**Aim of the exercise**
Repeat word for word the opening stretch of the entries, from the first line through the line containing "You are a computer-use agent. The width".

**Records supplied**
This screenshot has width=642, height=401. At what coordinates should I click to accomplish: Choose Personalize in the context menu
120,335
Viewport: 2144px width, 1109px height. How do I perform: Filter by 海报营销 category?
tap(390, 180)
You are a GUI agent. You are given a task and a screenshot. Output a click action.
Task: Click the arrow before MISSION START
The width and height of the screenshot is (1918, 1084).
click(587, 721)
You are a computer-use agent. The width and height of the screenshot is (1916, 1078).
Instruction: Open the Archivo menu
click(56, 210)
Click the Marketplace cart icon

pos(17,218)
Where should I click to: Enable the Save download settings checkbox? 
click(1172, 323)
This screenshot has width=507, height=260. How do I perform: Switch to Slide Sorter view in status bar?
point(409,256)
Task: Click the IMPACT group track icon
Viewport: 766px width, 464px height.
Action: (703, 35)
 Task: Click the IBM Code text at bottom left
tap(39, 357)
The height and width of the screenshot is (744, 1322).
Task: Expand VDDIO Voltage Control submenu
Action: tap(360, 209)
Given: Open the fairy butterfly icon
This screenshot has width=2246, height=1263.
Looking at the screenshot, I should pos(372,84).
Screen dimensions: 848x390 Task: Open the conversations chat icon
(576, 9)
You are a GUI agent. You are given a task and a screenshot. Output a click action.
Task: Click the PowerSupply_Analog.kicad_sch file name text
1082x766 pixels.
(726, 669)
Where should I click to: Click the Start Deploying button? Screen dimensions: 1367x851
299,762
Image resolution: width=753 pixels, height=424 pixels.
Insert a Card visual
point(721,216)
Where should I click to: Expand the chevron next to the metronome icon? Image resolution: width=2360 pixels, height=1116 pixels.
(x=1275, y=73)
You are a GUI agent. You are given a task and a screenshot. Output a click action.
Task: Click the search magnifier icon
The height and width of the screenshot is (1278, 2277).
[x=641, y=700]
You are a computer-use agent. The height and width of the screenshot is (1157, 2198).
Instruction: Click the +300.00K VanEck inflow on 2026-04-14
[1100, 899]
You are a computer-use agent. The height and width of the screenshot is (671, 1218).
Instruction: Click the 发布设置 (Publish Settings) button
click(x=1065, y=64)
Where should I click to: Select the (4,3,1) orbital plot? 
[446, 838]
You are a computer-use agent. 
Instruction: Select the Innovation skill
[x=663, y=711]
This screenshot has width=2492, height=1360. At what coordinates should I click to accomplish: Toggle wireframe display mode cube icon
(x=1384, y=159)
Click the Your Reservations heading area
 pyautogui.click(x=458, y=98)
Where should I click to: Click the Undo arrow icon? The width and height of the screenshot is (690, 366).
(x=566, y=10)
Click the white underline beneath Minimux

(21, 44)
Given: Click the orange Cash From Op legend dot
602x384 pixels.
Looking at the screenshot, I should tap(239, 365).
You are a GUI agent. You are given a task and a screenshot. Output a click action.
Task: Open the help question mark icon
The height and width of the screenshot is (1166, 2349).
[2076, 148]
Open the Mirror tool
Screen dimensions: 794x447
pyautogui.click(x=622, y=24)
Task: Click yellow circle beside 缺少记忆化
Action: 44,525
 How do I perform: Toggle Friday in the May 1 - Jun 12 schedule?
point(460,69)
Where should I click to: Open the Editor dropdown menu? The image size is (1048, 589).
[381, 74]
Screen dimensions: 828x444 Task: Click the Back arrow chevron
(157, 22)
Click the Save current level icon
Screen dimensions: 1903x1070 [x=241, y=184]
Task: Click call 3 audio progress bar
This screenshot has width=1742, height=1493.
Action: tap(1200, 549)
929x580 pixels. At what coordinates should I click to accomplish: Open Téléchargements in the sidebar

**Answer space**
This screenshot has width=642, height=401. At what coordinates should I click to accomplish: Choose Personalize in the context menu
120,335
Viewport: 2144px width, 1109px height. How do I perform: Filter by 海报营销 category?
tap(390, 180)
You are a GUI agent. You are given a task and a screenshot. Output a click action.
Task: Click the arrow before MISSION START
The width and height of the screenshot is (1918, 1084).
click(587, 721)
You are a computer-use agent. The width and height of the screenshot is (1916, 1078).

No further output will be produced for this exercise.